Day10 (Day 10): from clamping half of 1L CO with a clamp 2 The clamps were removed from the air-permeable culture bag (bag) and the culture was continued after 300mL of R solution was added.
Day11 to Day14 (Day 11 to Day 14): 300mL of B2 solution and 50mL of C5 solution were added to the cells in cell culture. The cells in culture were thoroughly rubbed to grow well, then incubated at 37℃with 5% CO 2 Is continuously cultured in the incubator of (a).
Day15 (Day 15): the immune cells were collected by centrifugation (400 Xg) to separate them into immune cells and culture broth. The separated culture solution was stored in cold storage as an immune cell culture solution.
If necessary, the immunocytes isolated on Day15 (Day 15) were dissolved in 100mL of B solution.
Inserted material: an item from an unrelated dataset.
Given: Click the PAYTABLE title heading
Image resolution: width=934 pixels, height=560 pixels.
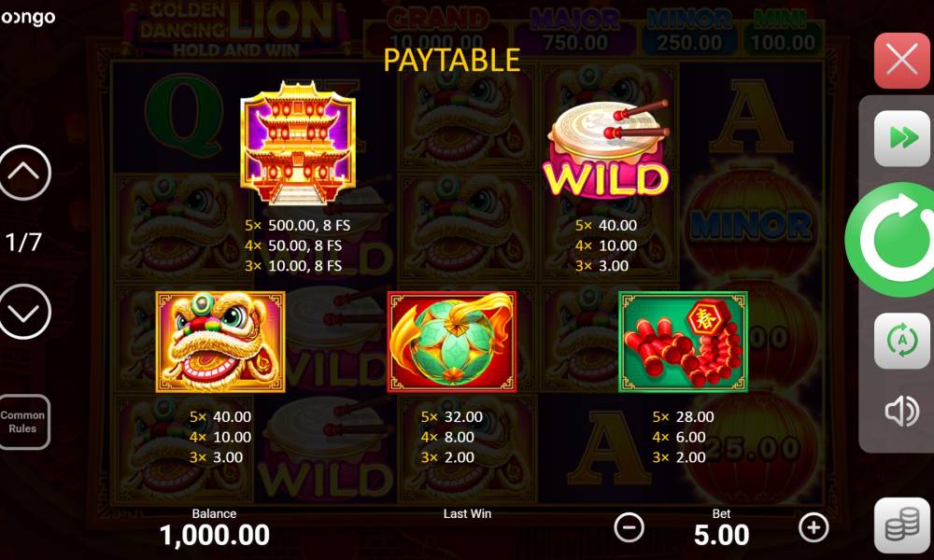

After sandwiching half of the 1L culture bag (bag) containing the cell culture medium with a clamp, the culture solution containing the cells and 50mL of the C1-2 unit cytokine 1-2 solution were added to the above culture bag (bag), and further cultured as follows.
Day16 (Day 16): the cells in culture were thoroughly rubbed to grow well, then incubated at 37℃with 5% CO 2 Is continuously cultured in the incubator of (a).
Day17 (Day 17): from clamping half of 1L CO with a clamp 2 The culture was continued after the clip was removed from the air-permeable culture bag (bag).
Day18 (Day 18): the cells in culture were thoroughly rubbed to grow well, then incubated at 37℃with 5% CO 2 Is continuously cultured in the incubator of (a).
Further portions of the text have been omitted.